Toll bridge in Escambia County, Florida

Bob Sikes Bridge (formally Robert L. F. Sikes Bridge and also known as Pensacola Beach Bridge) is a four-lane bridge in Escambia County, Florida. The bridge carries Pensacola Beach Boulevard (County Road 399) north–south across the Santa Rosa Sound, connecting Gulf Breeze on the Fairpoint Peninsula to Pensacola Beach on Santa Rosa Island. The bridge is named for former U.S. Representative Bob Sikes.

As of 2019, the bridge carries around 26,000 cars per day, for a total of around 9.4 million per year.

==Tolls==

Southbound traffic on the bridge is tolled at a toll plaza south of the bridge. Northbound traffic is not tolled. As of May 2026, the bridge toll is $1 and is payable via toll-by-plate or a SunPass-compatible transponder. Annual passes are available at a cost of $5 for Pensacola Beach residents, $20 for the general public, or $70 for commercial vehicles.

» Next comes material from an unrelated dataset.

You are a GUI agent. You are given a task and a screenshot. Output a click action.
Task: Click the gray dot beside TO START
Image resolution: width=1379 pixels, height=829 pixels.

Toll revenue is used to pay for repairs to the bridge and improvements to Pensacola Beach infrastructure. Revenue from the tolls generates around $3.1 million a year, making up roughly 1% of Escambia County's annual revenue.

== History ==
Bob Sikes Bridge was constructed in 1974 as a replacement for an older two-lane bridge. The original bridge was closed to through traffic and repurposed into a fishing pier.

In 2002, the Escambia County Commission earmarked toll revenue from the bridge to pay for a widening of Via de Luna Drive, Pensacola Beach's main thoroughfare, through 2031.

In 2017, Escambia County approved a $4 million project to extend the bridge's lifespan, originally set to end in 2024, by twelve years to 2036. The extension would allow a planned replacement bridge to be built using toll revenue, which cannot be done until bonds for the Via de Luna project are paid off in 2031. Construction for the project began in 2020.

In Spring 2020, cash payments at the bridge were discontinued in favor of toll-by-plate.

In September 2020, Hurricane Sally caused erosion damage to the bridge's southbound span. The span was closed to non-residents for three weeks.

In 2025, Escambia County announced plans to demolish and replace the bridge's toll plaza. Construction began in January 2026 and is scheduled to be completed in the summer.